“BB&T bank out with its earnings, came out with $0.23 a share, a penny better than Thomson was looking for. Also talked about revenue of $2.8 billion in line…. Looking for non-performing assets as a percentage of total assets increasing 2.48% as of September 30th.” — CNBC’s Squawk Box 10/19/2009
BB&T (BBT) reported third quarter earnings of 23 cents per share or $157 million. The bank’s profits came in one cent above the consensus of analysts’ estimates, but the Street has not greeted the results with enthusiasm as results represent a 58% drop in net income from a year ago. Shares of BB&T have sold off nearly 5% as the indices are soaring higher, and the main reason for this is the increased loan loss reserves set aside by BB&T. The bank set aside $709 million to cushion the shock of future losses, and this is nearly double the amount set aside a year ago. Furthermore, this follows the second quarter where the company added $701 million to reserves.
For much of the last year, BB&T has been regarded as one of the winners of the credit crisis because of their generally conservative practices. They have been one of the few major banks who have yet to report a loss in any recent quarter. However, the company’s debt portfolio is largely exposed to commercial real estate loans primarily in the Southeast region. The bank reported that they are seeing an increase in late payments and charge offs in the quarter.
BB&T’s recent acquisition of Colonial BancGroup’s deposits and assets has increased the risk associated with this bank. Colonial failed under the weight of its exposure to risky loans largely in Florida, an area that prior to the deal BB&T had luckily limited exposure. The deal to acquire these risky assets came with backing from the U.S. government on the first $5 billion in loan losses related to Colonial.
BB&T has increased the percentage of allowed loan losses now covered by reserves to 2.49% (excluding covered loans from FDIC backing) from 2.19% at the end of the second quarter. The buildup of reserves suggests two possibilities; either BB&T believes there is more risk of losses from Colonial than originally thought or that the company’s original book of debt is starting to show signs of weakness. Whether either or both of these scenarios are happening, it is cause for concern in the market as BB&T may lose the mantel of “conservative management.”

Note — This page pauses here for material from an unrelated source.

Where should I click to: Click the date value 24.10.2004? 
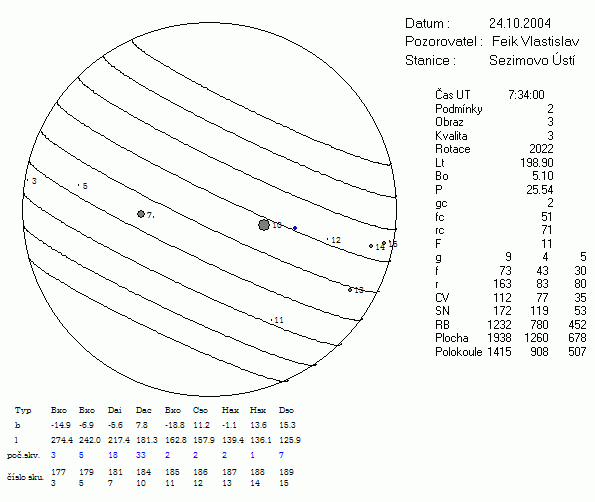[x=519, y=24]
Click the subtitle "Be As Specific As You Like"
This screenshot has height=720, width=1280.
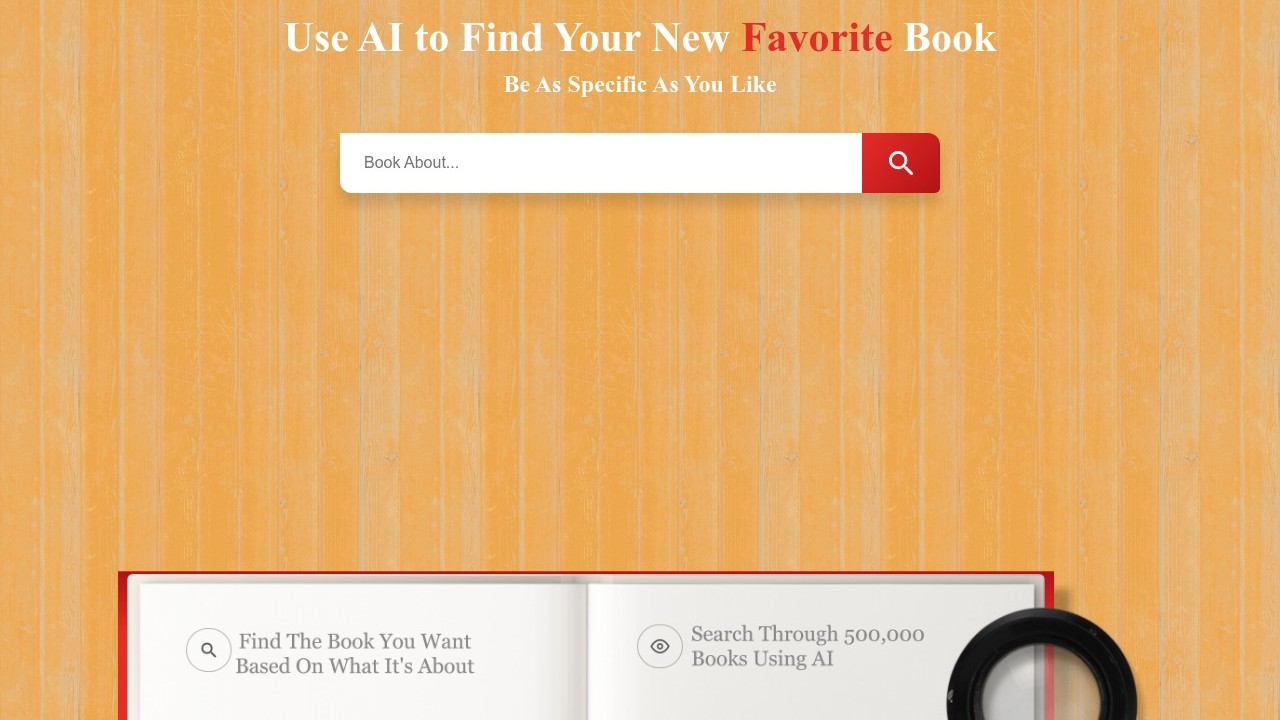point(640,85)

We have recently downgraded BB&T to Fairly Valued from Undervalued because the stock has appreciated into a price range that was no longer attractive given the growing risk in real estate. Residential foreclosures and nonperforming loans are still extremely high and many analysts believe will only get worse with the upcoming mortgage reset schedule. Furthermore, banks are just starting to recognize the difficulty that lay ahead in commercial real estate. Time will tell whether the acquisition of Colonial was a risk worth taking, but if the losses can be contained to right around the $5 billion mark then it certainly makes sense. For right now, we are neutral on BB&T as some of the concerns over real estate have been baked into the price, but we do not see enough value to compensate for the risk to recommend these shares.